Patchy insurance coverage is just the tip of the iceberg, however, when it comes to the obstacles clinicians face in trying to improve the detection and management of diabetes - and improvements are sorely needed.

Figures presented by Dr Ezzedin at a conference in Paris in April this year, in partnership with the American Diabetes Association (ADA), showed that less than 30% of patients with type 2 diabetes in the UAE achieve the recommended HbA1c level of less than 7%.

The average blood sugar level among this group is 8.1%: far higher than the normal level of 6% in the non-diabetic population.

It's alarming news for a country that sits second only to a small island in the Pacific Ocean in world rankings for diabetes.

An estimated 20% of the UAE's population is affected by diabetes, a figure that is expected to rise to 22% by 2025, according to data published by the International Diabetes Federation (IDF) in 2007.

A wealthy disease

Type 2 diabetes is a disease of affluence; and one the UAE is increasingly susceptible to. The combination of an ageing population and the country's major social changes - including urbanisation, westernisation and significant economic growth - has been a key driver in the disease's growth.

Type 1 diabetes, the genetically linked form of the disease, is also on the rise. The Arab populations has proved more predisposed to this condition than other demographics.

The widely held hypothesis about the diabetes epidemic, according to Dr John Buse, president of the ADA, is that it has been brought on following radical changes in the quantity, quality and types of foods humans eat, coupled with a reduction in physical activity during the past two hundred years.

"These changes in America have happened over a generation or two but it has happened even faster in the Middle East," he tells MT. "It has been hundreds of years but most environmental changes occur over millions of years. So the ability of humans to adapt to this change, from a genetic point of view, is still lacking."

It has taken the US 15 years to see the impact of aggressive diabetes management.

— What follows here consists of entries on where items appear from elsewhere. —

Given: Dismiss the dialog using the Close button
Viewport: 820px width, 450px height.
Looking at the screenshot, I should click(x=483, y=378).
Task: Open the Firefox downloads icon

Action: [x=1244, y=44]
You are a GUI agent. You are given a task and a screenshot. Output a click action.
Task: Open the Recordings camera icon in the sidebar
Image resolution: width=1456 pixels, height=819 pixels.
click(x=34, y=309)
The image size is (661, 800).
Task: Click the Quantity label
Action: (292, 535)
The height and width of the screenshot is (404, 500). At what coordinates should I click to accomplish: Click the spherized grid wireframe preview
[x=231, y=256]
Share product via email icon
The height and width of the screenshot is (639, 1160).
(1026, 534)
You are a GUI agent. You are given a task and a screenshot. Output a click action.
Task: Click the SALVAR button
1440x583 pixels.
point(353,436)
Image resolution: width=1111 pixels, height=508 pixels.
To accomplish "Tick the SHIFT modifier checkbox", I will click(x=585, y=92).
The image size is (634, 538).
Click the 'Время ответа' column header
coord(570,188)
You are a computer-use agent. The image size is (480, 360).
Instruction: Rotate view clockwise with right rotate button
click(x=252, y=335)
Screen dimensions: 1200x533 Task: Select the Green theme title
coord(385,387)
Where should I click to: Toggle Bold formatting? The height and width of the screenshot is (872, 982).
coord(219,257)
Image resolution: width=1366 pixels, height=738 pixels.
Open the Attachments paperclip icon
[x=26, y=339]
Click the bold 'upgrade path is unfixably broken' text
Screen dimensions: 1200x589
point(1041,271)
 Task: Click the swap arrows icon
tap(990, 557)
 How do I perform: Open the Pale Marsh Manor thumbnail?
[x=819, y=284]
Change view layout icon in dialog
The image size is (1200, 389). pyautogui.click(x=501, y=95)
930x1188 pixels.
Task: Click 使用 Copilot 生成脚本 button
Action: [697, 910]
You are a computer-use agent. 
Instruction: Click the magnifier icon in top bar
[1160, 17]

The policy was introduced in the late 1990s after three landmark studies showed that intensive treatment to reduce HbA1C levels to 7% or less dramatically cut the risk of diabetes-related complications such as retinopathy, neuropathy, renal and macrovascular disease.

"Fifteen years ago most patients were quite well controlled, but not perfectly. We used to have a lobby full of people with missing arms and legs or on dialysis," Dr Buse confides. "But now I go months between seeing patients who are blind or with amputations - things are changing."

Treat to target

Latest advice from the ADA and the European Association for the Study of Diabetes states that insulin should be used at the earliest opportunity for people with type 2 diabetes, once their HbA1C level rises above 7%. An amended version of the algorithm has been developed for the Arab population.

Professor Julio Rosenstock, director of the Dallas Diabetes and Endocrine Centre and a clinical professor of medicine, says ‘treat to target' is the essential message for both physicians and patients.

"We are trying to teach doctors that you need to start insulin injections at 7%, even if patients are using oral pills, to get the lowest HbA1C possible without low blood sugars."

This is a departure from traditional care guidance that first asked patients to change their lifestyles, then prescribed oral medication, a combination of oral medications and finally insulin for the most resistant patients, says Profession Rosenstock.

"The problem is over the years doctors have used insulin as a threat, ‘if you don't exercise or improve your diet I'll put you on insulin,'" he says. "Because of that it takes 10 years for insulin to be started. And during those 10 years patients have high blood sugar levels and there is damage to the major blood vessels."